The Midland Chin Immanuel Church in Midland on November 20, 2021.
The Midland Chin Immanuel Church.Photograph by Charles Henry

The Chin community in Midland can trace its path here back to Duh Luai, who is sometimes known as “Louie.” He was making sushi in Florida when H-E-B recruited him in 2007 to do the same in one of its stores and gave him a choice of locations. He picked Midland because it was the hometown of George W. Bush, a president he admired, and a leading spot for oil and gas production, which Luai believed would provide work for his fellow Chin. “I was interested in this place for myself and for my people,” Luai told me.

When Luai first started rolling nori at the H-E-B on West Wadley Avenue, the Permian Basin was experiencing an oil boom. Abundant jobs in the oil fields created worker shortages in other local industries. So Luai called Chin family and friends scattered around the U.S., and they spread the word of good-paying jobs in Midland. That word reached Khar and Mary in May 2008. At the time, they’d only been in the U.S. for two months, and Khar was working part-time at a meat-packing plant in Illinois, a job that didn’t pay enough to cover the family’s bills. With Mary expecting their first son, they didn’t hesitate to board a bus to Midland for the possibility of making a couple of dollars more an hour, plus overtime pay.

Building their life in West Texas wasn’t easy. Complications after their son’s birth six months after they moved to Midland led to a long hospitalization for Mary, leaving Khar alone with a newborn baby in a small apartment in a strange city. Unsure how to juggle medical bills and rent and new fatherhood and his wife’s recovery, Khar learned that Midland is a place where strangers often still act like neighbors. Native Midlanders helped him sort out and pay medical bills while the Chin community helped him care for his wife and son.

Khar fled Myanmar in 2003, after the army confiscated his father’s farm, spurring a scuffle between Khar and an army officer and, later, a call for his arrest that Khar considered a death sentence. “A hard day in America is nothing like a hard day in Myanmar,” Khar said. “There is a way to overcome problems in America. Over there, you’re on your own. Over here, there’s always more than one path.”

Khar’s path in Midland began with a job on the loading docks at H-E-B. He kept that position for four years, then spent six more driving semitrucks for several local companies before going into business for himself in 2018. Khar and Mary took out a loan and bought a 2012 semi with 500,000 miles for $45,000, and Khar began contracting with a local company to haul sand for fracking to oil-drilling locations. “Everybody has a chance to change their life here,” Khar says. “Even me, a refugee.”
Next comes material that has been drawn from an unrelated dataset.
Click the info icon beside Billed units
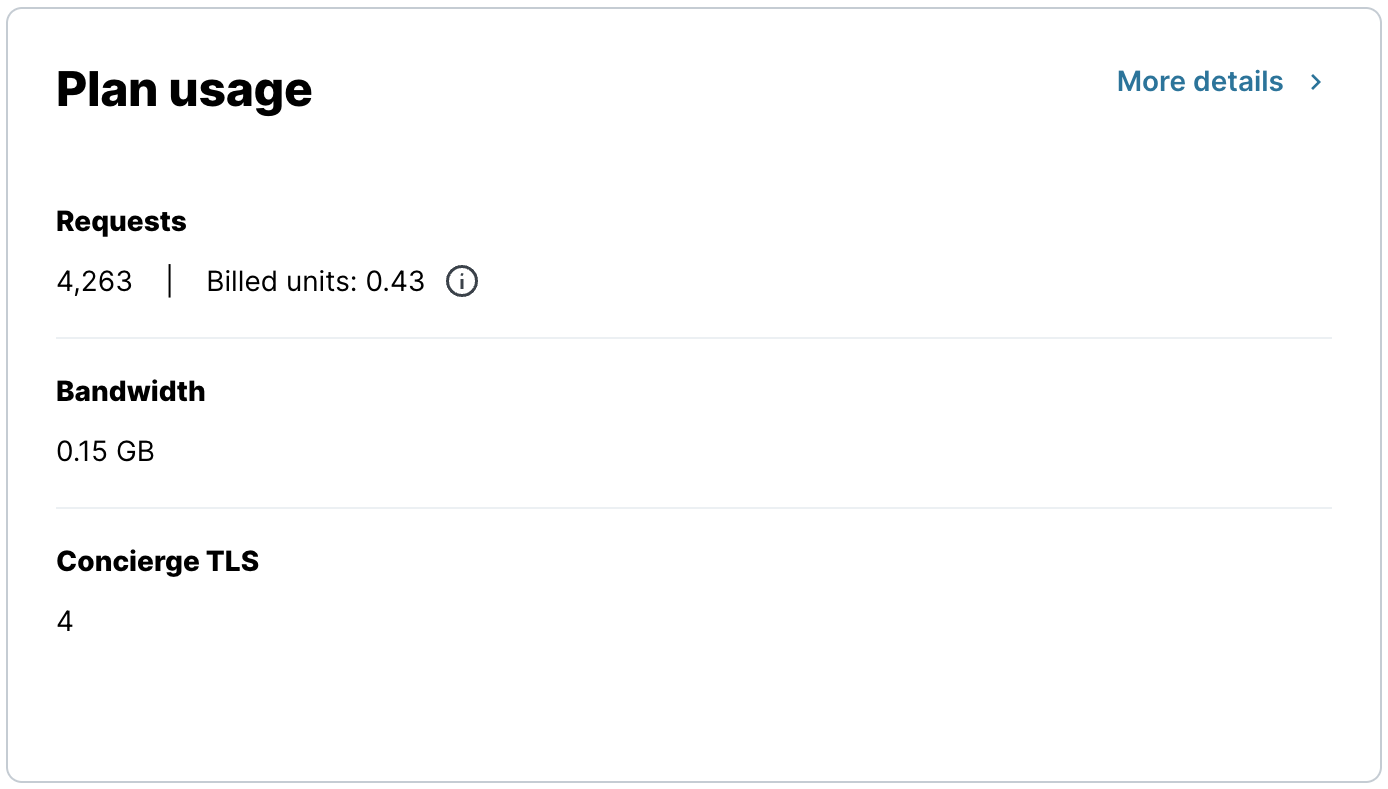[461, 282]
Today, Mary and Khar’s boys are thirteen, seven, and three, and the halls of their home are lined with framed school certificates and honor-roll awards. They have stable work and good incomes, enabling them to not only help support relatives back in Myanmar, but also send their eldest son to private school. They even just freshened up their kitchen, painting the cabinets the same shade of gray all the locals seem to love these days. “I’m no longer a citizen of Myanmar,” Khar said. “Midland is my home.”